**Task to carry out:** Please copy out the following material word for word, omitting the pictures.

**Exercise inputs:**
· · ·
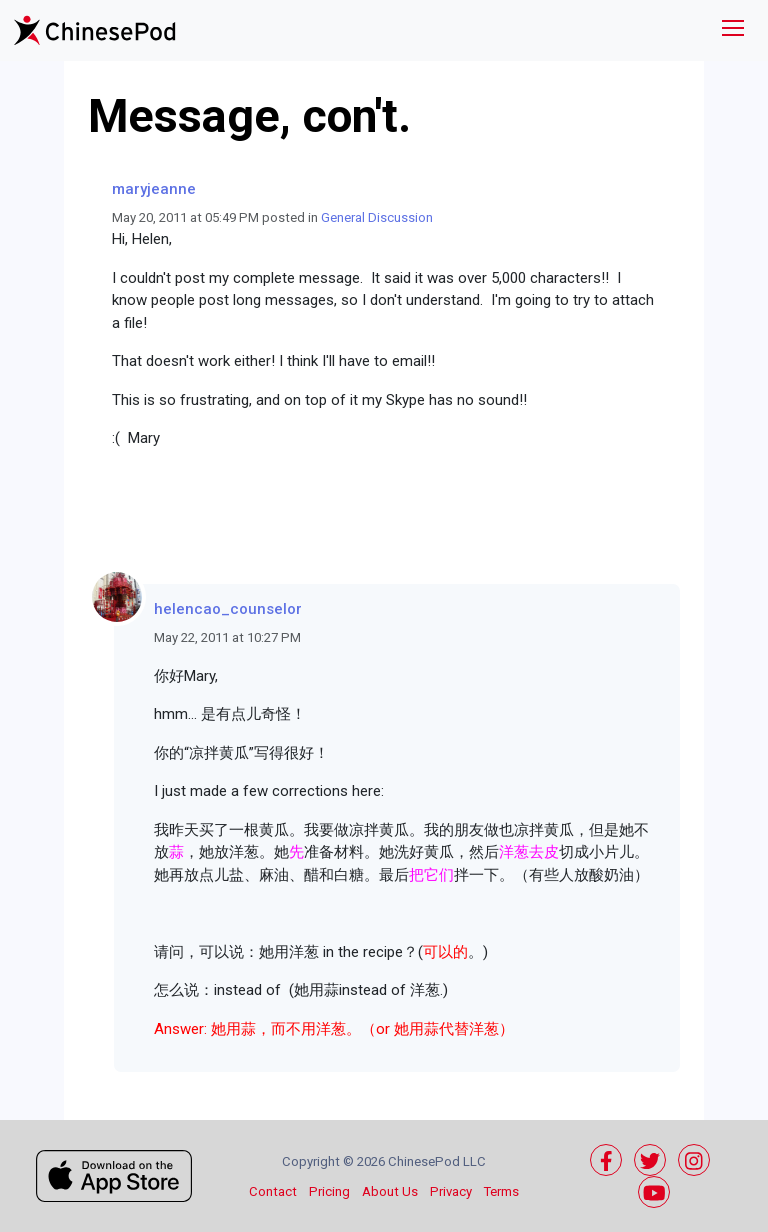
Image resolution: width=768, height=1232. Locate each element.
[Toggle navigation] (733, 30)
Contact (273, 1191)
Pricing (329, 1191)
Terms (501, 1191)
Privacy (451, 1191)
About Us (390, 1191)
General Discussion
· · ·
**Final result:**
Image resolution: width=768, height=1232. Locate each element.
[Toggle navigation] (733, 30)
Contact (273, 1191)
Pricing (329, 1191)
Terms (501, 1191)
Privacy (451, 1191)
About Us (390, 1191)
General Discussion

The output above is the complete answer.